The EU is ready to submit its contribution in time
The EU has already agreed on an ambitious Climate and Energy Framework 2030. Many countries and commentators have reacted positively to the EU’s decision. Christiana Figueres, the Executive Secretary of the United Nations Framework Convention on Climate Change (UNFCCC), rightly acknowledged that it was a remarkable step for the EU to come out first with the outline of its contribution to the new agreement to be concluded next year in Paris (pictured left).
The EU’s Framework is a substantial achievement in terms of advancing climate protection and an important political signal – inside the EU but also internationally. With its decision on the Framework the EU has confirmed its leading position in promoting international climate protection. The EU target of minus 40 per cent by 2030 is among the most ambitious contributions already on the table. We now expect other countries to put their contributions forward in the first Quarter of 2015 as we agreed to do at the UN climate conference in Warsaw last year.
Additionally, if the negotiation dynamic in 2015 is right, the EU should be ready to go beyond 40 per cent domestic. The emissions target for 2030 is explicitly framed as a minimum target; our aim is to reduce emissions by “at least” 40 per cent. This is important. It means there is room to increase ambition over time. And I would like to stress that the German government will work to achieve such an increase in ambition. In the context of an international agreement we believe the EU should be prepared to go beyond the minus 40 per cent, including through the use of international market mechanisms. In summary: The EU is now ready to present a fair and ambitious contribution to the new climate agreement as agreed in the first Quarter 2015.

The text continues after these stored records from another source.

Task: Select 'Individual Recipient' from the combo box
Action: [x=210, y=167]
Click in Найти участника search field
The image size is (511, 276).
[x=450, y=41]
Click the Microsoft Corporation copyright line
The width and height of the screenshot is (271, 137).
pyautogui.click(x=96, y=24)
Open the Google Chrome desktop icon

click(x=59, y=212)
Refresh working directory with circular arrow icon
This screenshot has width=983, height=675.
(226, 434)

We need progress in Lima for a success in Paris
In order to limit the temperature increase to below two degrees all countries have to engage. This is why the international climate negotiations are so important. They are the only place we have where we can collectively agree on the necessary joint effort to protect the climate.

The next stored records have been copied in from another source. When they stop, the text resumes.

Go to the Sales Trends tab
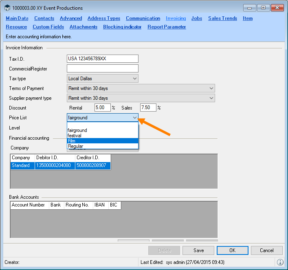Screen dimensions: 288x270 tap(222, 18)
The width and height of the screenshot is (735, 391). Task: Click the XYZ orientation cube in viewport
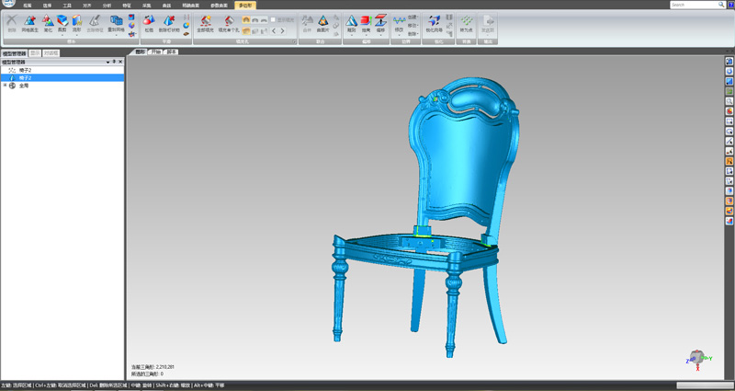pyautogui.click(x=696, y=356)
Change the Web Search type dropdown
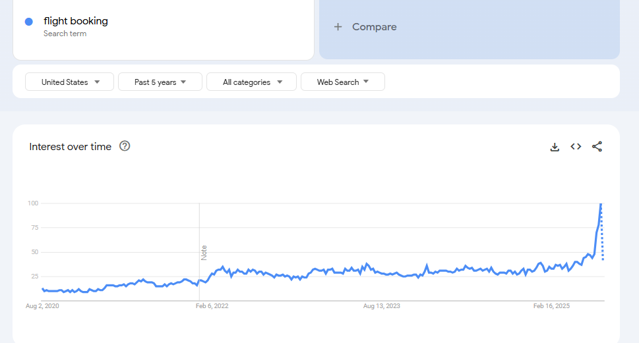 343,82
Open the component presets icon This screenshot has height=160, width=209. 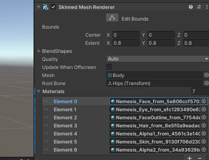click(199, 7)
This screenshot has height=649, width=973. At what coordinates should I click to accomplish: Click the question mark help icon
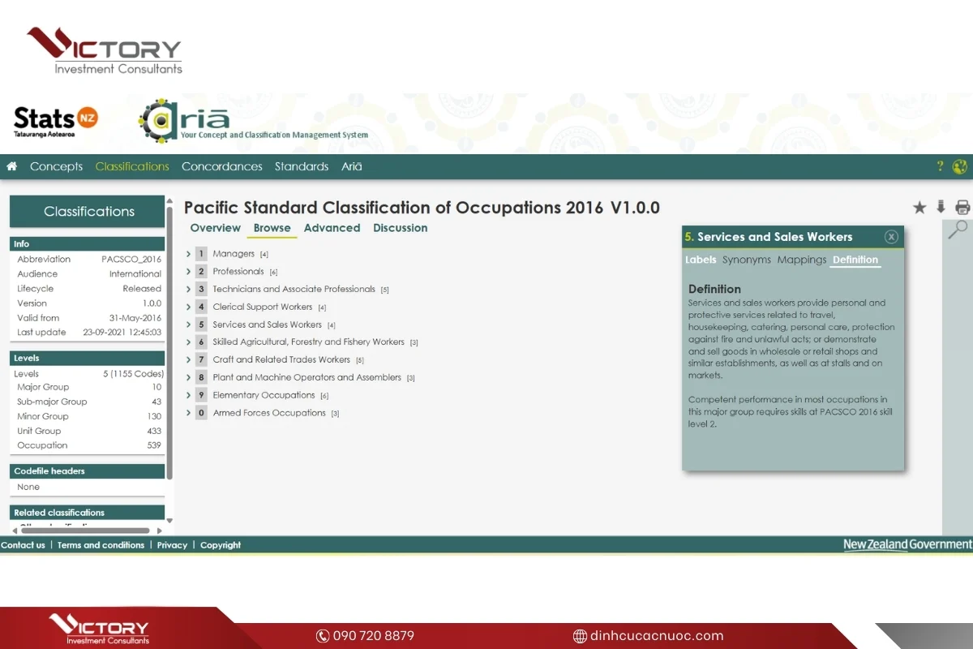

We need to reach the new climate deal at the UN climate summit in Paris (COP 21) in December 2015. In order to ensure that that happens we must make the necessary progress by each of the milestones on the way to Paris that will prepare the ground for what happens there. These include first and foremost this year's UN climate summit (COP 20) in Lima, Peru.
There are a number of steps that would ideally be taken in Lima to ensure the negotiations enter 2015 in good shape and we want to contribute to achieving them. These include:
- Development of a draft negotiating text for the new agreement. We need to make up our minds in Lima and highlight the most important elements of the new agreement in order to focus the negotiations next year in the run up to Paris.
- A decision on the modalities for submitting mitigation proposals under the post-2020 agreement. This is, at first glance, essentially a technical decision. But it has important political consequences since it will determine the basis on which all states enter into commitments in Paris. In Lima we want to agree on rules that ensure that the contribution of each Party will be transparent and comparable. This needs to be clarified by Paris as a basis for an assessment of the contributions, in particular to assess if the contribution of each Party is fair and sufficient and whether these contributions in aggregate are sufficient to keep global warming below the two degree limit.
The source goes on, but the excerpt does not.